Als vor einigen Wochen die Karte mit den Vorranggebieten, also jenen Flecken auf der Landkarte, auf denen die Nutzung von Windenergie theoretisch möglich wäre, veröffentlicht wurde, begann überall in der Region das große Augenreiben. Obwohl die Debatte um die Windenergie in Baden-Württemberg schon viele Jahre alt ist, öffentlich und transparent geführt wurde, konnte man sich nun das erste Mal konkret vor Augen führen, wo die wahlweise erwünschten oder verabscheuten Windräder eventuell einmal stehen könnten.

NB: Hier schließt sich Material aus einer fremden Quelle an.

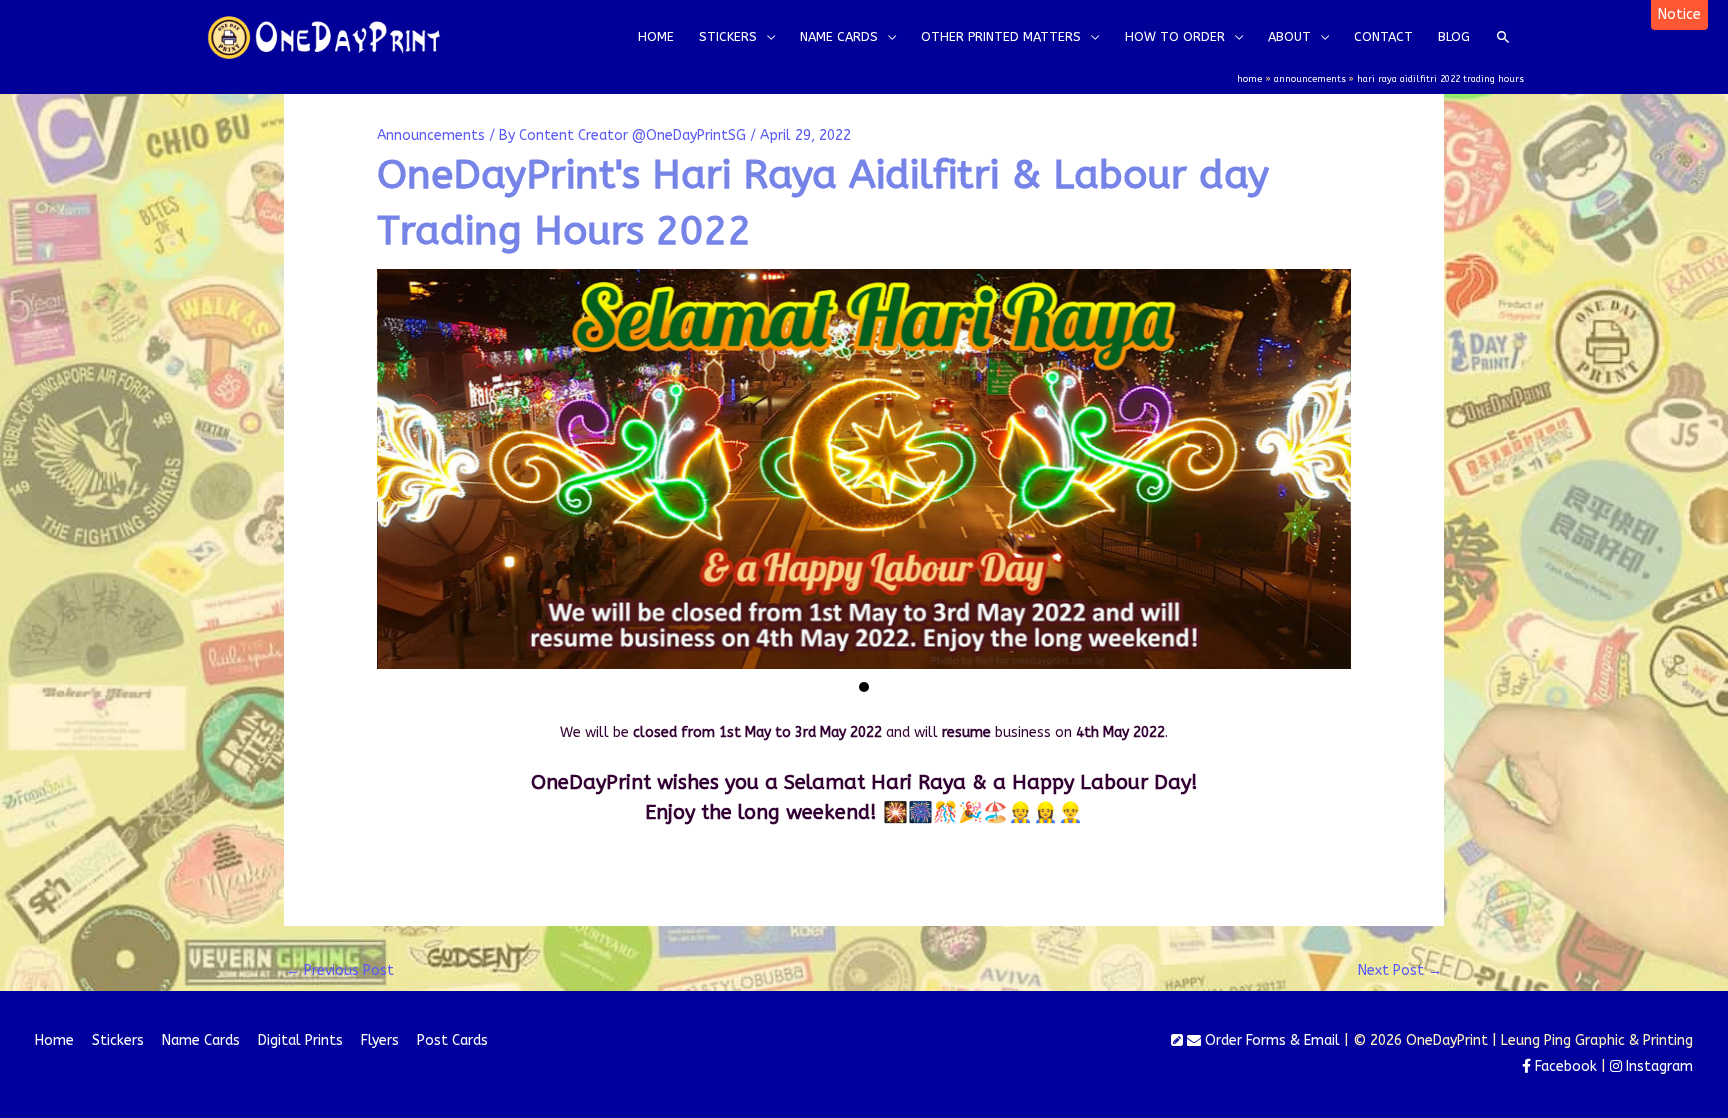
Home (54, 1040)
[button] (1679, 15)
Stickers (118, 1040)
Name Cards (201, 1040)
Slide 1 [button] (864, 687)
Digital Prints (300, 1040)
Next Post (1400, 970)
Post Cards (452, 1040)
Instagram (1657, 1066)
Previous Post (340, 970)
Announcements (431, 135)
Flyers (380, 1040)
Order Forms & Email (1270, 1040)
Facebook (1564, 1066)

Zwei Missverständnisse schon fast epochaler Natur beeinflussen seither im negativen Sinne die Debatte. Zum einen glauben viele, dort wo auf der Karte die entsprechend schraffierten Flächen mit den Vorranggebieten eingezeichnet sind, werden am Ende auch Windräder errichtet. Um es kurz zu machen – das ist falsch. Es sind mögliche Standorte, nur an einem Bruchteil davon werden am Ende auch entsprechende Anlagen gebaut. Das zweite eklatante Missverständnis liegt in der Frage der Verantwortung beziehungsweise der Zuständigkeit. Viele Menschen glauben, die eigene Stadt beziehungsweise die eigene Gemeinde ist für die Ausweisung der Flächen verantwortlich, doch auch das ist nicht wahr. Die Umsetzung liegt alleine in der Hand des Regionalverbands Mittlerer Oberrhein. Gestützt durch das Landesplanungsgesetz hat nur er den Planungsauftrag und die Hoheit in dieser Angelegenheit. Das konkrete, durch den Gesetzgeber vorgegebene Ziel: 1,8 Prozent der Regionsfläche müssen als Vorranggebiete für die Windenergienutzung ausgewiesen werden. That’s the law, wie die Jungs der Boyband Take6 mal gesungen haben.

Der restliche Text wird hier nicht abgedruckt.